Exercise instructions: Rewrite all of the material below, changing every "Find the location of" to "Determine the position of" and leaving everything else as it is.

Material for the task:
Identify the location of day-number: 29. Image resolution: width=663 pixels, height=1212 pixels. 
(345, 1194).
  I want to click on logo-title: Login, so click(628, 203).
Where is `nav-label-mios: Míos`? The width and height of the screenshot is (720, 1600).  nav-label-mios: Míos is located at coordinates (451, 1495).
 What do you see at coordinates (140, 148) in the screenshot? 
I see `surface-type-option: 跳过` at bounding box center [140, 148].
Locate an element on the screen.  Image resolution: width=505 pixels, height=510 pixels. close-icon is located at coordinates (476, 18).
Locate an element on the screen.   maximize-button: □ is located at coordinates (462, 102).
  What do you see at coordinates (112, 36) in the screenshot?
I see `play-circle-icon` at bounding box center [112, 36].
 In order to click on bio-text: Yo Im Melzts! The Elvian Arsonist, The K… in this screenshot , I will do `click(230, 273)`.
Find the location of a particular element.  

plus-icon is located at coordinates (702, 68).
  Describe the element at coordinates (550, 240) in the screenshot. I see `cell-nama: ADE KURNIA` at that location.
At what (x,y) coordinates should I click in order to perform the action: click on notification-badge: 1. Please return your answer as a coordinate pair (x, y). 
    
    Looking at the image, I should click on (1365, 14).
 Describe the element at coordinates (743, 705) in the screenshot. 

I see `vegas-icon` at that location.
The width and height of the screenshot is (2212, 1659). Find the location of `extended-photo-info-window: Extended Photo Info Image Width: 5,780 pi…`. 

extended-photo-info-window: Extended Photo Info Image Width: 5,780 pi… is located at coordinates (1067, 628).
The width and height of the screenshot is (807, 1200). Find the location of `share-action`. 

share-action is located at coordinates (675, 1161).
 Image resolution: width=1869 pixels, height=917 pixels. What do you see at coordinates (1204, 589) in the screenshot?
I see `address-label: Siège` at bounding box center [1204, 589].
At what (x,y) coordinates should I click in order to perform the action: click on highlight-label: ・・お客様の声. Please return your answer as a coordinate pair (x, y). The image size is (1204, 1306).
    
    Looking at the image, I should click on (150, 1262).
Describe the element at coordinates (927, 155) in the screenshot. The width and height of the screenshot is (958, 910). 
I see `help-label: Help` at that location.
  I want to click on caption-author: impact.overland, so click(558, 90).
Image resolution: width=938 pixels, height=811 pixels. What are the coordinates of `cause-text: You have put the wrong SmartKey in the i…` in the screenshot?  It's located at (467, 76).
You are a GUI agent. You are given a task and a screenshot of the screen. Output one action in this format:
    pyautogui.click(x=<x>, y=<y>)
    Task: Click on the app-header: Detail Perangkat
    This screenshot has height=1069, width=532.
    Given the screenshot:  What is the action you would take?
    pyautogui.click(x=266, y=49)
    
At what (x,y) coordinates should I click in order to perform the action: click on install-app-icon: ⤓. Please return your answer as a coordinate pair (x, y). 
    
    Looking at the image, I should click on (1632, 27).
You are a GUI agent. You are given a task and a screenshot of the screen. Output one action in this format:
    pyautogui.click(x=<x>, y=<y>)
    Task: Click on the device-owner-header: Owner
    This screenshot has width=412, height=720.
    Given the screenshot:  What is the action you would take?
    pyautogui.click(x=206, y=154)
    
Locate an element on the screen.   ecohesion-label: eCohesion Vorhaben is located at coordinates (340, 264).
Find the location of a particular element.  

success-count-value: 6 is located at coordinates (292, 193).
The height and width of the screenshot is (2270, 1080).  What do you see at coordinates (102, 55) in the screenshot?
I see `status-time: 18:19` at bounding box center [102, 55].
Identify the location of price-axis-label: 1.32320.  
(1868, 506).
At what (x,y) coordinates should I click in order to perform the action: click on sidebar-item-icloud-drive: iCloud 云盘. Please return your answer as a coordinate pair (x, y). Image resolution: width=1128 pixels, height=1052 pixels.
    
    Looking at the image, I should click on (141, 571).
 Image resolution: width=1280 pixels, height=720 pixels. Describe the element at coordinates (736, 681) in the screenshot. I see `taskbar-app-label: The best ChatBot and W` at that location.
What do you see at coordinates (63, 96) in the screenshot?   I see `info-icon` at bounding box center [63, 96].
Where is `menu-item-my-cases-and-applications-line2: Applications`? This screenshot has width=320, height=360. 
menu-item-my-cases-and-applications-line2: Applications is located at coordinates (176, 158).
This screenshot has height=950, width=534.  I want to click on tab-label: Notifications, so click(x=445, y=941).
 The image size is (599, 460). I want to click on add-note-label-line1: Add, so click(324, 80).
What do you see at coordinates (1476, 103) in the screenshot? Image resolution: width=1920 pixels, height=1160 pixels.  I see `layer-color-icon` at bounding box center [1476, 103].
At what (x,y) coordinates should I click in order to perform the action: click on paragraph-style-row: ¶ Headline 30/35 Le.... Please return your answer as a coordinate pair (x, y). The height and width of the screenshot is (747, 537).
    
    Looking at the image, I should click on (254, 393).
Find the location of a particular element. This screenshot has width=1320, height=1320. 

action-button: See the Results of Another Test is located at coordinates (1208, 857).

Result:
Identify the location of day-number: 29. Image resolution: width=663 pixels, height=1212 pixels. 
(345, 1194).
  I want to click on logo-title: Login, so click(628, 203).
Where is `nav-label-mios: Míos`? The width and height of the screenshot is (720, 1600).  nav-label-mios: Míos is located at coordinates (451, 1495).
 What do you see at coordinates (140, 148) in the screenshot? 
I see `surface-type-option: 跳过` at bounding box center [140, 148].
Locate an element on the screen.  Image resolution: width=505 pixels, height=510 pixels. close-icon is located at coordinates (476, 18).
Locate an element on the screen.   maximize-button: □ is located at coordinates (462, 102).
  What do you see at coordinates (112, 36) in the screenshot?
I see `play-circle-icon` at bounding box center [112, 36].
 In order to click on bio-text: Yo Im Melzts! The Elvian Arsonist, The K… in this screenshot , I will do `click(230, 273)`.
Determine the position of a particular element.  

plus-icon is located at coordinates (702, 68).
  Describe the element at coordinates (550, 240) in the screenshot. I see `cell-nama: ADE KURNIA` at that location.
At what (x,y) coordinates should I click in order to perform the action: click on notification-badge: 1. Please return your answer as a coordinate pair (x, y). 
    
    Looking at the image, I should click on (1365, 14).
 Describe the element at coordinates (743, 705) in the screenshot. 

I see `vegas-icon` at that location.
The width and height of the screenshot is (2212, 1659). Determine the position of `extended-photo-info-window: Extended Photo Info Image Width: 5,780 pi…`. 

extended-photo-info-window: Extended Photo Info Image Width: 5,780 pi… is located at coordinates (1067, 628).
The width and height of the screenshot is (807, 1200). Determine the position of `share-action`. 

share-action is located at coordinates (675, 1161).
 Image resolution: width=1869 pixels, height=917 pixels. What do you see at coordinates (1204, 589) in the screenshot?
I see `address-label: Siège` at bounding box center [1204, 589].
At what (x,y) coordinates should I click in order to perform the action: click on highlight-label: ・・お客様の声. Please return your answer as a coordinate pair (x, y). The image size is (1204, 1306).
    
    Looking at the image, I should click on (150, 1262).
Describe the element at coordinates (927, 155) in the screenshot. The width and height of the screenshot is (958, 910). 
I see `help-label: Help` at that location.
  I want to click on caption-author: impact.overland, so click(558, 90).
Image resolution: width=938 pixels, height=811 pixels. What are the coordinates of `cause-text: You have put the wrong SmartKey in the i…` in the screenshot?  It's located at (467, 76).
You are a GUI agent. You are given a task and a screenshot of the screen. Output one action in this format:
    pyautogui.click(x=<x>, y=<y>)
    Task: Click on the app-header: Detail Perangkat
    This screenshot has height=1069, width=532.
    Given the screenshot:  What is the action you would take?
    pyautogui.click(x=266, y=49)
    
At what (x,y) coordinates should I click in order to perform the action: click on install-app-icon: ⤓. Please return your answer as a coordinate pair (x, y). 
    
    Looking at the image, I should click on (1632, 27).
You are a GUI agent. You are given a task and a screenshot of the screen. Output one action in this format:
    pyautogui.click(x=<x>, y=<y>)
    Task: Click on the device-owner-header: Owner
    This screenshot has width=412, height=720.
    Given the screenshot:  What is the action you would take?
    pyautogui.click(x=206, y=154)
    
Locate an element on the screen.   ecohesion-label: eCohesion Vorhaben is located at coordinates (340, 264).
Determine the position of a particular element.  

success-count-value: 6 is located at coordinates (292, 193).
The height and width of the screenshot is (2270, 1080).  What do you see at coordinates (102, 55) in the screenshot?
I see `status-time: 18:19` at bounding box center [102, 55].
Identify the location of price-axis-label: 1.32320.  
(1868, 506).
At what (x,y) coordinates should I click in order to perform the action: click on sidebar-item-icloud-drive: iCloud 云盘. Please return your answer as a coordinate pair (x, y). Image resolution: width=1128 pixels, height=1052 pixels.
    
    Looking at the image, I should click on (141, 571).
 Image resolution: width=1280 pixels, height=720 pixels. Describe the element at coordinates (736, 681) in the screenshot. I see `taskbar-app-label: The best ChatBot and W` at that location.
What do you see at coordinates (63, 96) in the screenshot?   I see `info-icon` at bounding box center [63, 96].
Where is `menu-item-my-cases-and-applications-line2: Applications`? This screenshot has width=320, height=360. 
menu-item-my-cases-and-applications-line2: Applications is located at coordinates (176, 158).
This screenshot has height=950, width=534.  I want to click on tab-label: Notifications, so click(x=445, y=941).
 The image size is (599, 460). I want to click on add-note-label-line1: Add, so click(324, 80).
What do you see at coordinates (1476, 103) in the screenshot? Image resolution: width=1920 pixels, height=1160 pixels.  I see `layer-color-icon` at bounding box center [1476, 103].
At what (x,y) coordinates should I click in order to perform the action: click on paragraph-style-row: ¶ Headline 30/35 Le.... Please return your answer as a coordinate pair (x, y). The height and width of the screenshot is (747, 537).
    
    Looking at the image, I should click on (254, 393).
Determine the position of a particular element. This screenshot has width=1320, height=1320. 

action-button: See the Results of Another Test is located at coordinates (1208, 857).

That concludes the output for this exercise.